Но их не допустили до Абулхаир-хана. Позволено было войти лишь есаулу Гаип-хана. Шейх и Рыскул-бий остались за дверью.
Абулхаир-хан не кричал. Он привык, что от его тихого голоса сотрясаются стены, а люди валятся ничком — лобызать его сапоги. Волоча на одном плече свою драгоценную шубу с золотым узором на вороте, стоя спиной к двери, сказал:
— Говори. Короче. — И продолжал, не слушая: — Там, где я сижу, не место вам и стоять. Неприлично, когда на пороге достойного дома показываются никому не известные морды.
— Никому не известные?
— А кто вы такие? Кто вас знает?
— Кто нас не знает, хан наш…
— Мне не пристало помнить все басни о том, кто вы есть.
Ревность и ненависть Гаип-хана, подобные горящей смоле, придали сил Пулат-есаулу.
Что за неудобство, право, хан наш, объяснять, кто такие черные шапки? — сказал есаул и осклабился, думая, что отчасти говорит любезность.
Ты… волкодав из всем известной своры… не скалься! Кто черные шапки, объясняю просто: ветка, подсохшая на древе казахского народа.

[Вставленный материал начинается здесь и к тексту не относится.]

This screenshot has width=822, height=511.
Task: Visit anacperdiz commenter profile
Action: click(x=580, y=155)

— Хан наш, мы народ малый, но стойкий…
— На-род, — передразнил хан, хохоча. — К несметному табуну кровных коней приблудилась горстка безродных ягнят… Что же, после этого мне, табунщику, рожденному из бессмертного семени Чингиза, велите считать себя чабаном, овчаром?
Тут Мурат-шейх, стоявший за дверью, не выдержал, завопил:
— Мы, каракалпаки, всегда были и будем! Абулхаир-хан не разобрал, чей и откуда этот голос.

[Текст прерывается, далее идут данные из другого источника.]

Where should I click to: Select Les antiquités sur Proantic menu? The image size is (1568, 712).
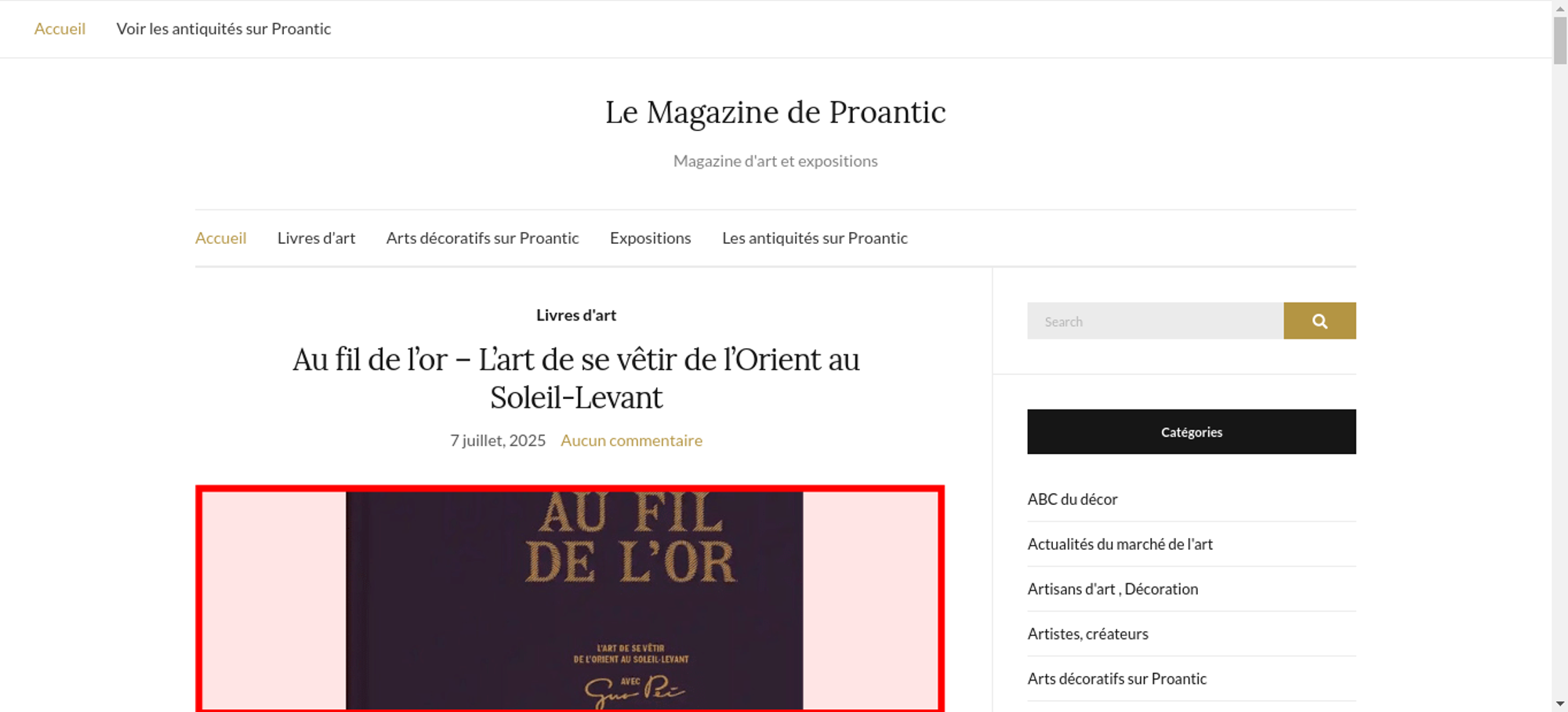pos(815,238)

Обернулся и пошел на Пулат-есаула, тыча в его сторону нагайкой:
— Отсохни твой язык, сукин сын, убирайся. Пулат-есаул мгновенно исчез, словно провалился. Хан переступил за ним порог, увидел Мурат-шейха и буркнул сквозь зубы полнейшую нелепость:
— А шейху… не надо бы подслушивать…
— Я уже потерял тридцать два зуба, великий хан наш, — сказал Мурат-шейх дерзко.
Абулхаир ответил насмешливым жестом, который можно было понять так: бороду побереги! И удалился.
Мурат-шейх едва держался на ногах от гнева. Пулат-есаул, подхватив его за пояс, повел прочь. Рыскул-бия уже след простыл…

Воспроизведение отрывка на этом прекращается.